[TASK OBJECTIVE] Return the listing beneath precisely, with every line intact.

=-=-=-=-=

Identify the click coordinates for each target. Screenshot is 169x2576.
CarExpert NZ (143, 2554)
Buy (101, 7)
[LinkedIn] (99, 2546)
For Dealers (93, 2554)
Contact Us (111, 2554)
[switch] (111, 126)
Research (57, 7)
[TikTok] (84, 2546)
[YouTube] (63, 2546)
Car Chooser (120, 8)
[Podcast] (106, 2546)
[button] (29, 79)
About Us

=-=-=-=-=

[EXPECTED OUTPUT]
Identify the click coordinates for each target. Screenshot is 169x2576.
CarExpert NZ (143, 2554)
Buy (101, 7)
[LinkedIn] (99, 2546)
For Dealers (93, 2554)
Contact Us (111, 2554)
[switch] (111, 126)
Research (57, 7)
[TikTok] (84, 2546)
[YouTube] (63, 2546)
Car Chooser (120, 8)
[Podcast] (106, 2546)
[button] (29, 79)
About Us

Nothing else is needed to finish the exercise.